In Narratives of Empire: The Fictions of Rudyard Kipling Zohreh T. Sullivan argues: "Sexually exploited and abandoned, [Lispeth] suggests the larger betrayal of the Indians by their colonizers (McClure 1981 : 75-6). Kim will refuse her sexual invitation, not only to show his moral superiority over callous Sahibs, but also to prove that he has passed a crucial test of colonial manhood–the denial of sexuality."

== Critical response ==

In 1890 The Atlanta Constitution published "Lispeth" in their newspaper and wrote that it "has a good deal of the cynicism with which Mr. Kipling is credited." An anonymous review of Plain Tales for the Hills published in The Derby Mercury in 1899 made mention of "Lispeth": "the author illustrates one of the difficulties of missionary work."

An anonymous letter entitled "Mr. Kipling's Theology," published in The Outlook in 1900 argued that: "both Lispeth and Ameera [another Kipling character] exemplify true feminine devotion, and none the less perfectly because they are heathen."

Bhupal Singh argues that "the same cynical attitude of Kipling towards missionaries is illustrated in the return of the heart-broken Lispeth to her ancestral gods. The satire, however, spoils this story, which is essentially tragic."

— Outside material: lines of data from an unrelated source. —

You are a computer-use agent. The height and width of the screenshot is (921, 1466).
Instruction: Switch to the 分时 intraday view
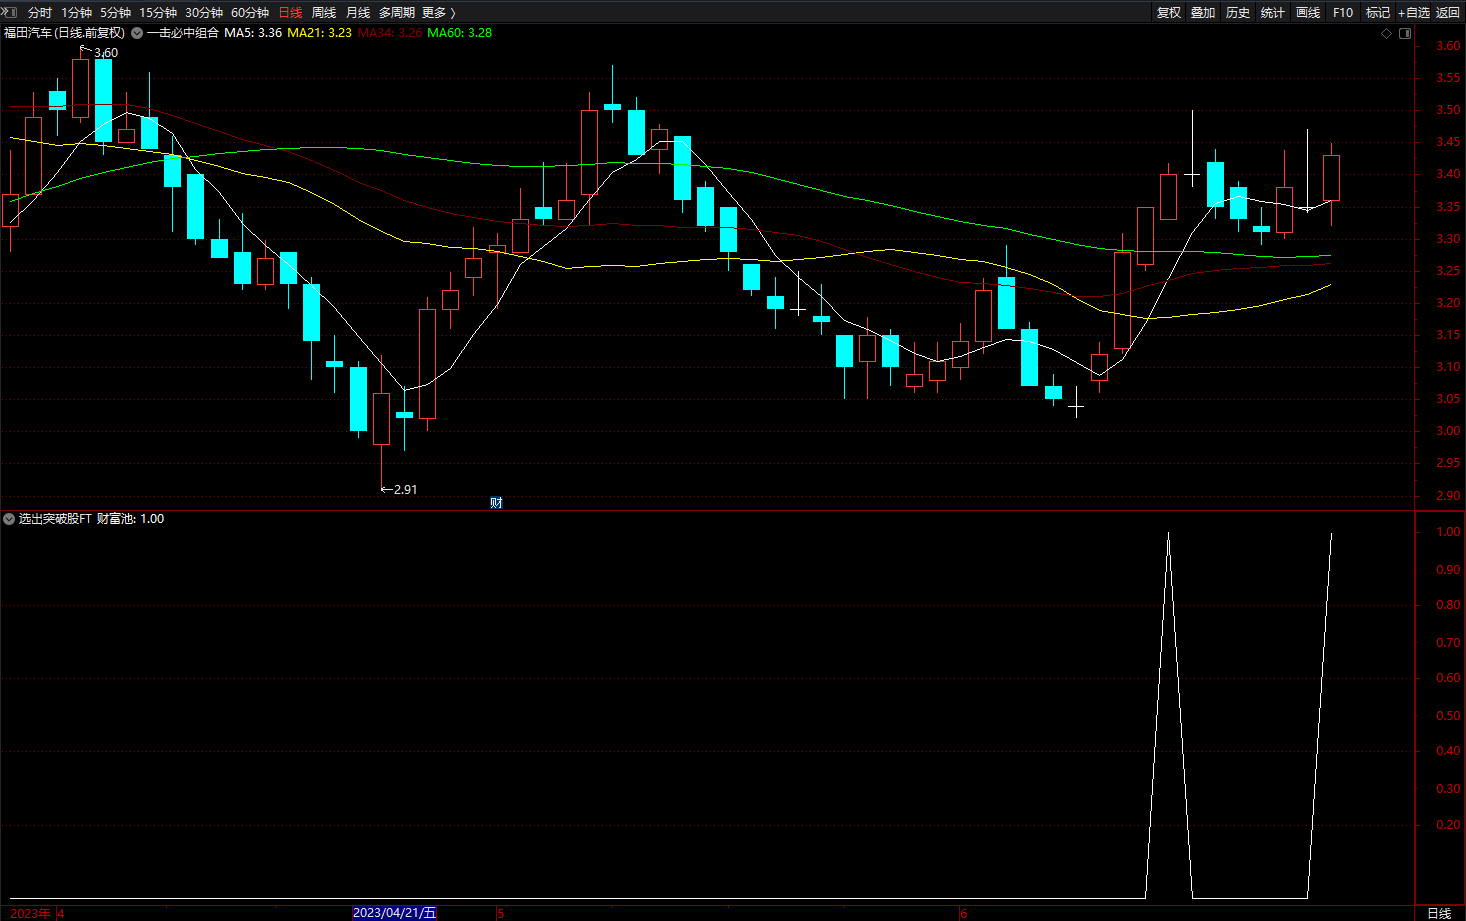click(x=40, y=13)
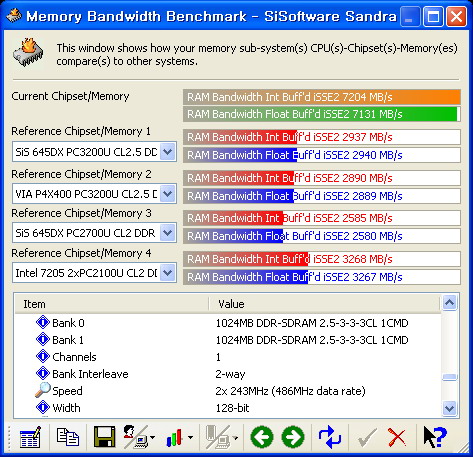Viewport: 473px width, 457px height.
Task: Click list scrollbar down arrow
Action: click(x=450, y=408)
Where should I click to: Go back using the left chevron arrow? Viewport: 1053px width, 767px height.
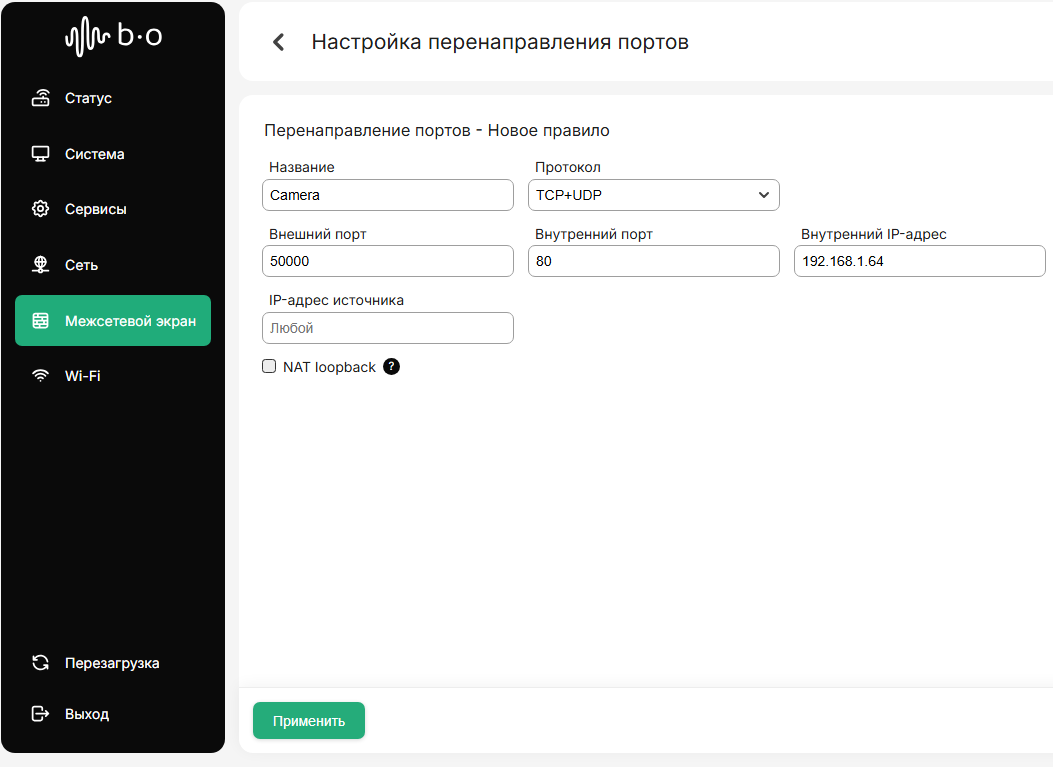click(x=279, y=42)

Harold Bloom argues that "while the denser of [Kipling's] contemporary English readers might have overlooked the irony and simply interpreted [Lispeth] as either an affirmation of their beliefs on miscegenation and the "White Man's Burden" or a quaint tragedy about true love lost, perceptive readers were forced to ask themselves just what good the missionaries brought to this girl's life and whether the same holds true for the imperialist enterprise as a whole."

Shahin Kuli Khan Khattak praises the story for its message, while acknowledging the inaccuracy of Kipling's depiction of Lispeth's behavior with the Englishman: “The moral of the tale is laudable, notwithstanding the fact that Indian girls of all religions are very demure in their attitude to marriage, and would seldom have behaved as depicted."

Dane Kennedy argues that "Kipling panders in this story to the British Indian community's widespread distrust of missionaries, who were accused of fostering expectations of equality on the part of indigenous peoples that were bound to cause disappointment and discontent. At the same time, however, he offers a far more sweeping commentary on the relationship between the British and the inhabitants of the hills. Lispeth serves as the symbol of a paradisiacal people who are too simple, too gentle, too fragile to survive the encounter with the West."